Fix broken stream (fanout) queues¶
Beginning with Yaook operator version 0.20250227.0, all queues which are created by OpenStack and contain the suffix _fanout are of type stream, unless the overwrite
rabbit_stream_fanout=false is set inside the OpenStack manifests. You can confirm the type by running:
rabbitmqctl list_queues name type | grep <queue_name>
If you want to know more about what RabbitmMQ streams are, head to the RabbitMQ documentation.
Commands provided in this guide need to be run inside the rabbitmq Kubernetes container.
Warning
This guide contains the usage of bash functions from the file /var/lib/rabbitmq/utils/troubleshooting-utils.sh which is only
introduced with new infra operator versions. If this file is not available yet, you can copy it from the current devel branch.
If you do not want to checkout the branch locally, you can find needed files here:
Afterwards copy the files to the pod filesystem:
amqpserver="<amqpserver>"
pod=$(kubectl -n "$YAOOK_OP_NAMESPACE" get pod -l "state.yaook.cloud/parent-name=$amqpserver,state.yaook.cloud/parent-plural=amqpservers" -o name | head -n1 | cut -f2 -d'/')
kubectl -n "$YAOOK_OP_NAMESPACE" cp ./yaook/op/infra/templates/amqp-rabbitmqadmin-wrapper.sh "$pod":/tmp/rabbitmqadmin-wrapper.sh
kubectl -n "$YAOOK_OP_NAMESPACE" cp ./yaook/op/infra/templates/amqp-troubleshooting-utils.sh "$pod":/tmp/troubleshooting-utils.sh
# run the following inside the RabbitMQ pod
source /tmp/rabbitmqadmin-wrapper.sh
source /tmp/troubleshooting-utils.sh
Repair the RabbitMQ stream coordinator¶
If you encounter repeated OpenStack error messages like the following, the stream coordinator [1] is possibly not working properly:
"message": "Failed to consume message from queue: (0, 0): (541) INTERNAL_ERROR",
To confirm that the stream coordinator is unhealthy, run:
rabbitmq-diagnostics coordinator_status
With a healthy coordinator cluster, the command will print all cluster nodes with exactly one of them
being in “Raft State” leader.
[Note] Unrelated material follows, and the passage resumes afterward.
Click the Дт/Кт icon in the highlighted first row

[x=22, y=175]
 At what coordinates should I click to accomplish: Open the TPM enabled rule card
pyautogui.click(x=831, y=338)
If it returns an error or does not terminate, the coordinator cluster is broken and needs to be rebuilt.
Single noproc members will not cause stream operations to fail as long as there is still a leader, even though a quorum loss may be more likely in that case. If the coordinator is functional, but
you still see the error message above, read the next section.
The following command will restart the stream coordinator by resetting the coordinator process on all nodes and triggering the coordinator start by declaring a nonexistent stream queue. Afterwards all stream queues will be recreated automatically since the stream queues often end up in an erroneous state afterwards:
restart_stream_coordinator
Again, but this time confirm that the coordinator is running:
rabbitmq-diagnostics coordinator_status
If the coordinator is still unhealthy, we recommend to rebuild the entire RabbitMQ cluster [2].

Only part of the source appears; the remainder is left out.